(Records from a data source)
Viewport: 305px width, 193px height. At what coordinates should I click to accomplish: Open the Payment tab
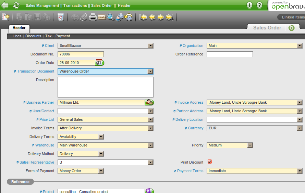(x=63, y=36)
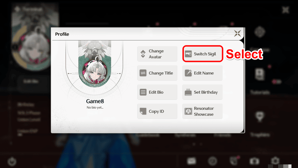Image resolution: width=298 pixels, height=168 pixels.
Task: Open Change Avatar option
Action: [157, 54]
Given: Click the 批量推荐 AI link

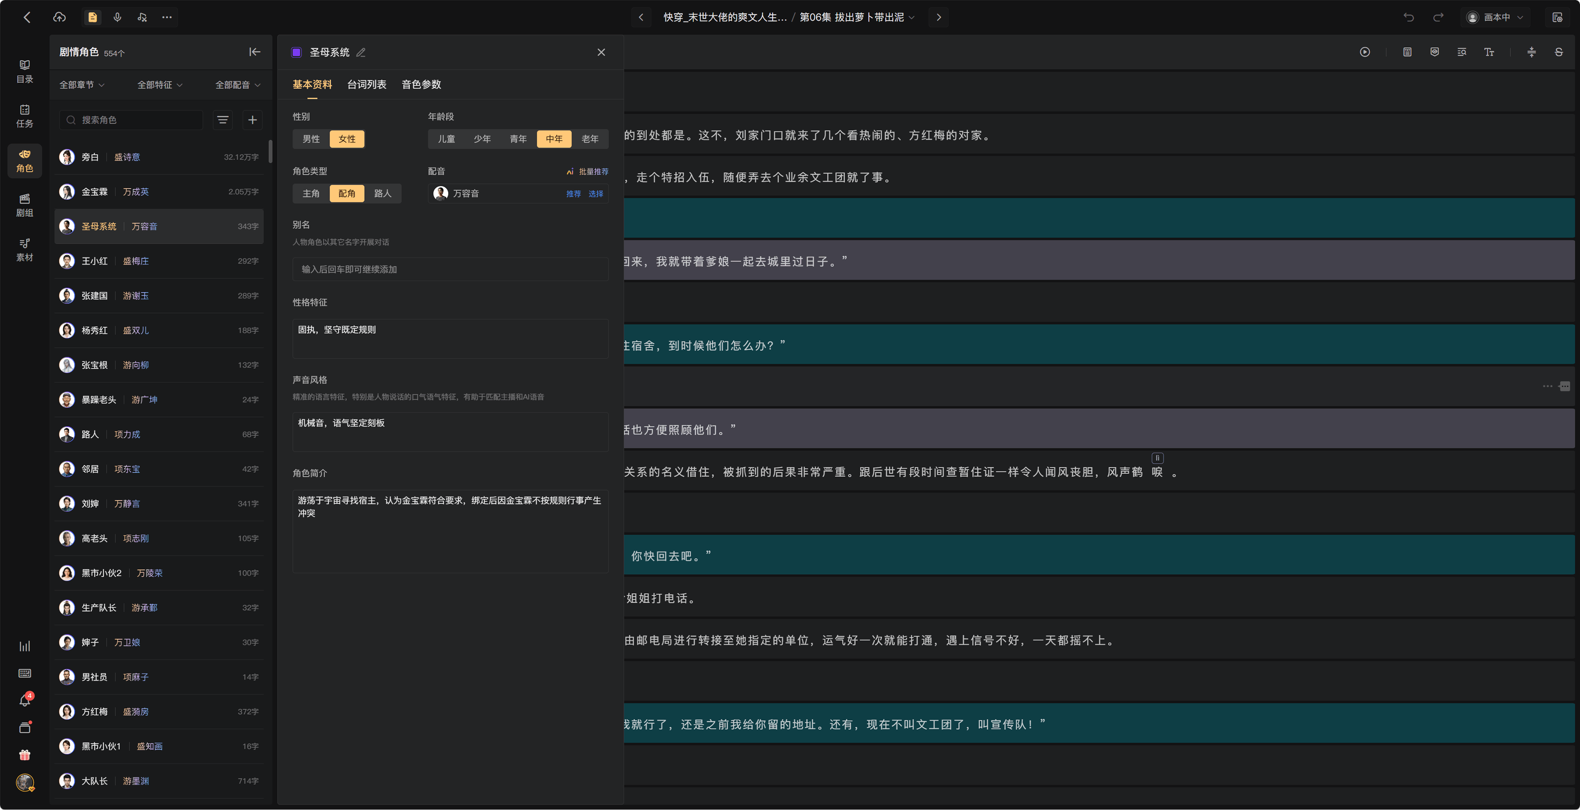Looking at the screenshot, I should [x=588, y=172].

==

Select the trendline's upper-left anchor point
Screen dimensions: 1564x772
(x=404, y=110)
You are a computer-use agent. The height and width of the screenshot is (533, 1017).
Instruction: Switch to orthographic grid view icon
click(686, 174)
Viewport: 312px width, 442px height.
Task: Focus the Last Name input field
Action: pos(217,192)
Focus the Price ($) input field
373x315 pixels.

EXERCISE REQUIREMENTS:
Given the data above, transcribe exactly the lines from the one containing "Instruction: Switch to" down to the one containing "373x315 pixels.", and no others.

RESPONSE TO THIS TASK:
Instruction: Switch to orthographic grid view icon
click(686, 174)
Viewport: 312px width, 442px height.
Task: Focus the Last Name input field
Action: pos(217,192)
Focus the Price ($) input field
373x315 pixels.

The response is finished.